**ABOUT THIS TASK**
For the word "Screen", search the records and show each line in which it occurs.

**SUPPLIED RECORDS**
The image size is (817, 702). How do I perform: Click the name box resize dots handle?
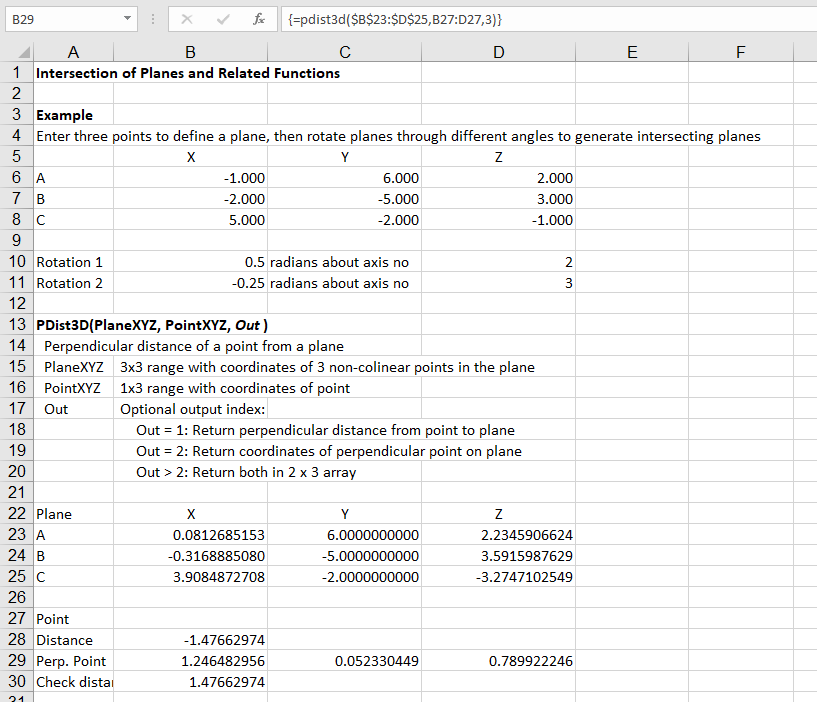(152, 19)
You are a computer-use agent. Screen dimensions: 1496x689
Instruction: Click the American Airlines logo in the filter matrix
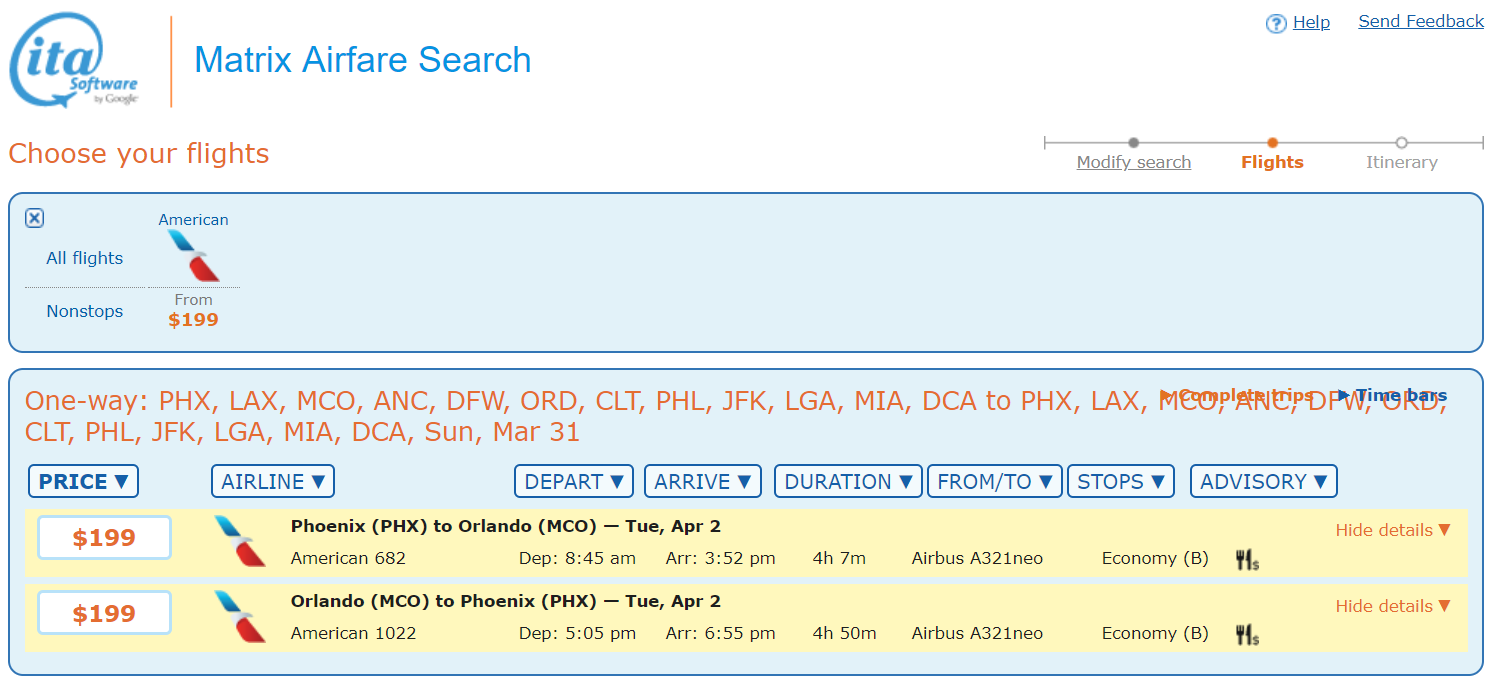tap(194, 255)
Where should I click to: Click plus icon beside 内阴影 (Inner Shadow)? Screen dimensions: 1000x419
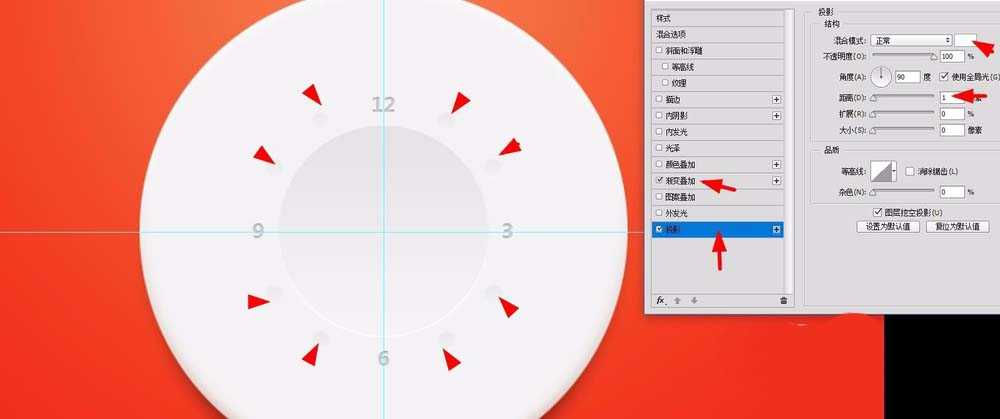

**COMPLETED TASK**
You are a computer-use agent. Screen dimensions: 1496x689
Where should I click to: Click plus icon beside 内阴影 (Inner Shadow)? Screen dimensions: 1000x419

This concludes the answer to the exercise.